1.5. Two-body operators in second quantization

Let us now derive the expression for our two-body interaction part, which also conserves the number of particles. We can proceed in exactly the same way as for the one-body operator. In the coordinate representation our two-body interaction part takes the following expression

$$\begin{array}{}\text{(56)}& {\hat{H}}_I=\sum _{i<j}V(x_i,x_j)\end{array}$$

where the summation runs over distinct pairs. The term $V$ can be an interaction model for the nucleon-nucleon interaction or the interaction between two electrons.
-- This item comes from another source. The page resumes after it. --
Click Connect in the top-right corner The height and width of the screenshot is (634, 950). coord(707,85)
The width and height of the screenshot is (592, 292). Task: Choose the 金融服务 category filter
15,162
It can also include additional two-body interaction terms.

The action of this operator on a product of two single-particle functions is defined as

$$\begin{array}{}\text{(57)}& V(x_i,x_j){\psi }_{{\alpha }_k}(x_i){\psi }_{{\alpha }_l}(x_j)=\sum _{{\alpha }_k^{\prime }{\alpha }_l^{\prime }}{\psi }_{{\alpha }_k}^{\prime }(x_i){\psi }_{{\alpha }_l}^{\prime }(x_j)⟨{\alpha }_k^{\prime }{\alpha }_l^{\prime }|\hat{v}|{\alpha }_k{\alpha }_l⟩\end{array}$$

We can now let ${\hat{H}}_I$ act on all terms in the linear combination for $|{\alpha }_1{\alpha }_2\dots {\alpha }_n⟩$. Without any permutations we have

$$\begin{array}{}& (\sum _{i<j}V(x_i,x_j)){\psi }_{{\alpha }_1}(x_1){\psi }_{{\alpha }_2}(x_2)\dots {\psi }_{{\alpha }_n}(x_n)\end{array}$$

$$\begin{array}{}& =\sum _{{\alpha }_1^{\prime }{\alpha }_2^{\prime }}⟨{\alpha }_1^{\prime }{\alpha }_2^{\prime }|\hat{v}|{\alpha }_1{\alpha }_2⟩{\psi }_{{\alpha }_1}^{\prime }(x_1){\psi }_{{\alpha }_2}^{\prime }(x_2)\dots {\psi }_{{\alpha }_n}(x_n)\end{array}$$

$$\begin{array}{}& +\dots \end{array}$$

$$\begin{array}{}& +\sum _{{\alpha }_1^{\prime }{\alpha }_n^{\prime }}⟨{\alpha }_1^{\prime }{\alpha }_n^{\prime }|\hat{v}|{\alpha }_1{\alpha }_n⟩{\psi }_{{\alpha }_1}^{\prime }(x_1){\psi }_{{\alpha }_2}(x_2)\dots {\psi }_{{\alpha }_n}^{\prime }(x_n)\end{array}$$

$$\begin{array}{}& +\dots \end{array}$$

$$\begin{array}{}& +\sum _{{\alpha }_2^{\prime }{\alpha }_n^{\prime }}⟨{\alpha }_2^{\prime }{\alpha }_n^{\prime }|\hat{v}|{\alpha }_2{\alpha }_n⟩{\psi }_{{\alpha }_1}(x_1){\psi }_{{\alpha }_2}^{\prime }(x_2)\dots {\psi }_{{\alpha }_n}^{\prime }(x_n)\end{array}$$

$$\begin{array}{}\text{(58)}& +\dots \end{array}$$

where on the rhs we have a term for each distinct pairs.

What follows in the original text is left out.